I want to say the root of this issue is from trying to determine by name whether an identifier is a commit hash or a branch name. While git allows the creation of branches consisting of 40 hex characters, GitHub will reject the branch. GitHub however, does not reject branch names that copy short-hashes.
Using a047be8
as an example. If that was both a short-hash for a commit, and a branch name, github.com/someone/some-repo/tree/a047be8
would resolve to the branch a047be8
. If that branch were ever deleted then it would resolve to commit. This edge case can lead to an interesting bug.
- Create a branch with a name consisting only of hex characters
- Create a pull-request from another branch to this new branch
- Delete the original branch, causing the PR to be closed
- Create a commit with a short hash matching the branch name (https://github.com/not-an-aardvark/lucky-commit)
- Reopen the PR
Even though the PR is against a non-existent branch, it will resolve to the commit hash instead. Why does this matter? If that commit has a GitHub Action’s workflow, then when the PR is reopened the workflow at the base of the branch of the PR will be run, since that now resolves to the commit, the attackers workflow can be run with access to the GITHUB_TOKEN
for the victim repository.
A lot of steps and user interaction involved with this attack, but its a cool edge case.

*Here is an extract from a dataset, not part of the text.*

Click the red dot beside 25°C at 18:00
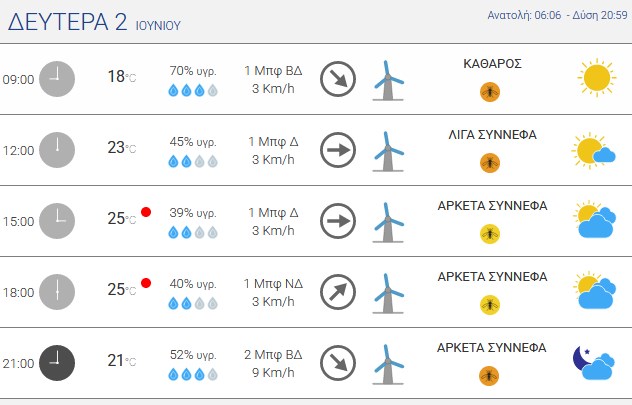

Multiple bugs in Carbon Black and vRealize Operations Manager, authentication bypassing through proxy trickery, server-side request forgery, credential leaking, and ultimately RCE.

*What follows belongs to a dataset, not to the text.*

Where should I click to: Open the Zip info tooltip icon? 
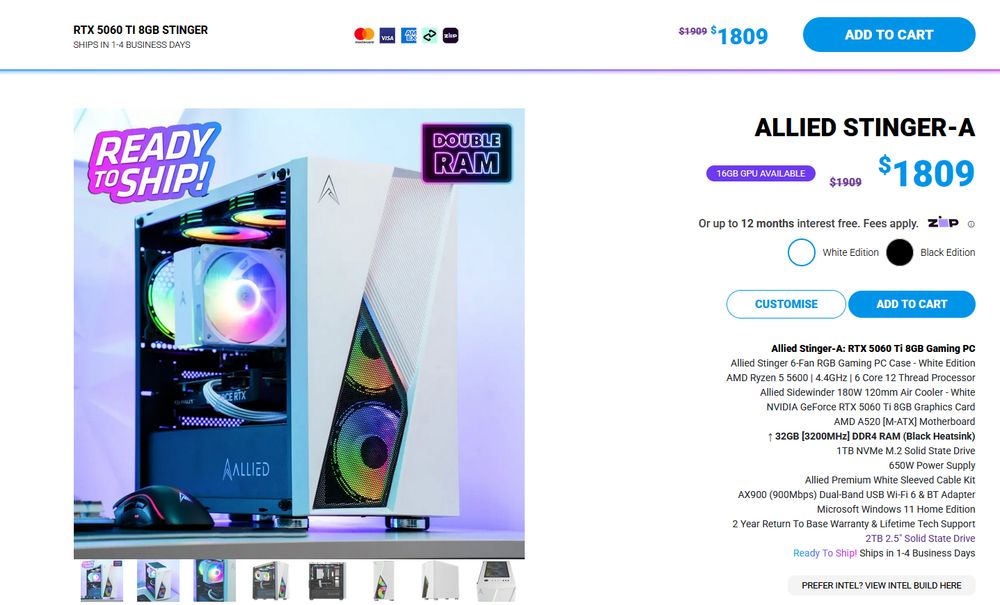(971, 224)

VMWare Carbon Black - Authentication Bypass
Two core issues leading to an authentication bypass, first being that the SERVICE_USER
role is overly permissive. Any service could generate a JWT that had all permissions, regardless of what the service actually needed. This was exposed on an internal endpoint /acs/api/v1/service-token/{serviceName}
. Getting access to this internal endpoint was the more interesting issue.

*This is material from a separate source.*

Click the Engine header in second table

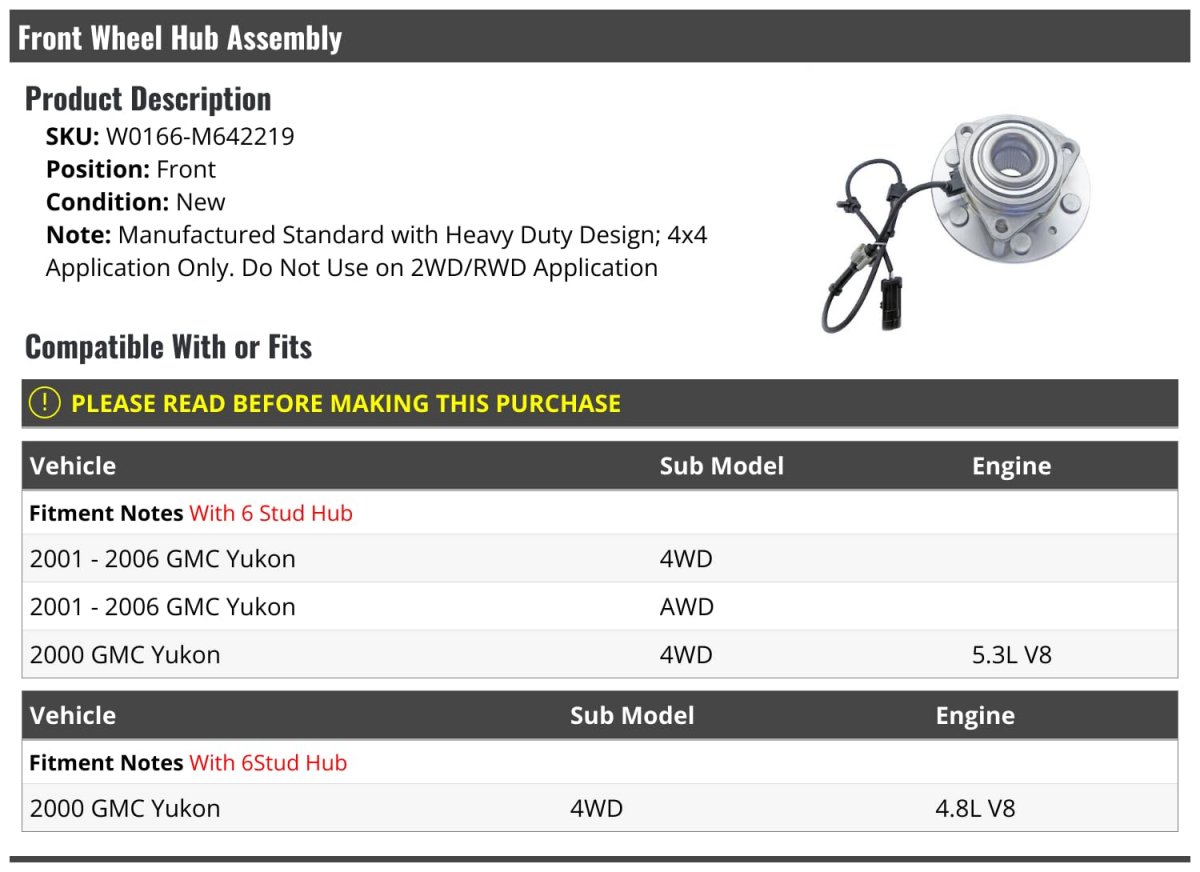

This endpoint under normal circumstances could not be reached from external sources, the front end Envoy proxy that handling incoming requests would route /acs/
routes to the correct place, but there was a particular rule in place rewriting requests matching /acs/api/v1/service-token/
so it wouldn’t be found. The problem is that Envoy by default would not normalize URLs, whereas the receiving Tomcat server would. So by encoding one of the characters in the path, they could craft a url that would get routed for /acs/
but not match the service-token
rule: /acs/api/v1/%72ervice-token/...
. Granting them a SERVICE_USER
token.
VMware vRealize Operations Manager
Server-Side Request Forgery
Pretty standard SSRF here, the casa/nodes/thumbprints
endpoint would take an array of addresses, and respond with the page contents. With no checks it could be directed to internal endpoints such as 127.0.01/casa/private/security/passwordsync
to reveal administrative password hashes.
Credentials Leak
Using the same SSRF, by making a request to an attacker controlled server, the Authorization
header would include a super-user’s credentials that could be replayed against other endpoints.
Password Reset
The password reset endpoint at PUT /casa.os/slice/user
only required a username and new password, no additional verification to ensure you know the current password (likely by design to allow administrators to change user credentials). This could be abused to change the admin
account and login over SSH for RCE.
Path Traversal
A straight forward path traversal using the /casa/private/config/slice/ha/certificate
API one could directly upload a .jsp
webshell and include path traversal in the name to write it into the webroot if they know the location.